He is a professor in English and currently teaches at Berhampur University, Orissa, India. He had his education in Ravenshaw College, Cuttack and Utkal University, Bhubaneswar ( India ). He received his Ph.D. degree from Utkal University in 1985. Dr. Sahu has put in 35 years in Orissa Education service and Berhampur University, teaching English. He has published quite a number of articles, on drama and Poetry, in prestigious journals. His short stories have appeared in The New Quest and The Heritage and in many journals across the globe. For the last few years, Dr. Sahu has been working on the structuralist theories and their applicability in the text of Shakespeare, Lord Byron and Sam Shepard, However, his most favourite Twentieth century author is Antoine de Saint-Exupery.

He is a regular contributor to Speaking Tree Section in the Editorial page of Times of India.

His literary work includes.

  • Heroes and Monsters: Ten tales In verse (Lulu/Createspace, 2007) - ISBN: 978-1-4348-1397-8
  • Cats on A Hot Tin roof (Academic foundation, 1990) - ISBN: 81-7188-003-7
  • The House of Serpents (Orient Longman in India and Sangam Books in London, 1996) - ISBN: 8125007865
  • Simple things of Life (Atlantic Publisher 2001)- ISBN 81-269-0028-8
  • Three Shatakas of Bhartrihari Sringara,Vairagya & Niti:Love,Dispassion and Ethical Conduct (Verse Translation, 2004) - ISBN:8185504423
  • Smruti O Sanketa, a collection of Oriya poems (Mulyayana Press, Cuttack 1980)

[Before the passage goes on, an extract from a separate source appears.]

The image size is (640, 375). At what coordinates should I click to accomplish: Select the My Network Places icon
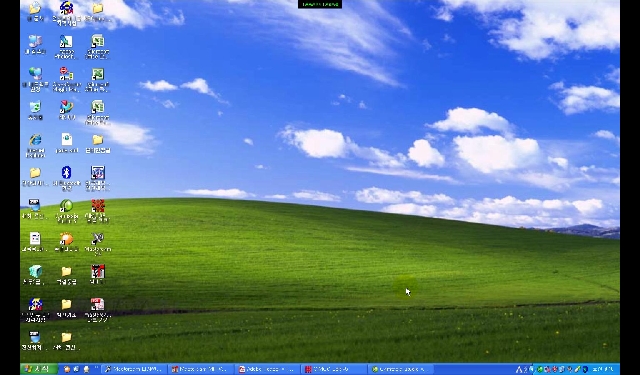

Here is what eminent American Literary Critic Leslie_Fiedler wrote after reading Prof. Sahu's literary work, Cats on a Hot Tin Roof.

"What gives Dr. Sahu's study its true distinction, is his ability to move from such abstract, generalizing theories, sociological, economic, metaphysical and psycho-analytical, to specific, concrete details of the major plays of Williams. No one who has read his study can return to the texts of or watch in the theatre or on the screen The Glass Menagerie, A Streetcar Named Desire, Cat on a Hot Tin Roof, Suddenly Last Summer or Sweet Birds of Youth, without experiencing them in a new and richer way. It is a further virtue of this study that it leaves us longing to return to those texts, as well as to meditate further not just on their author and the society in which he wrote, but on ourselves whomever, wherever and whenever we may be. "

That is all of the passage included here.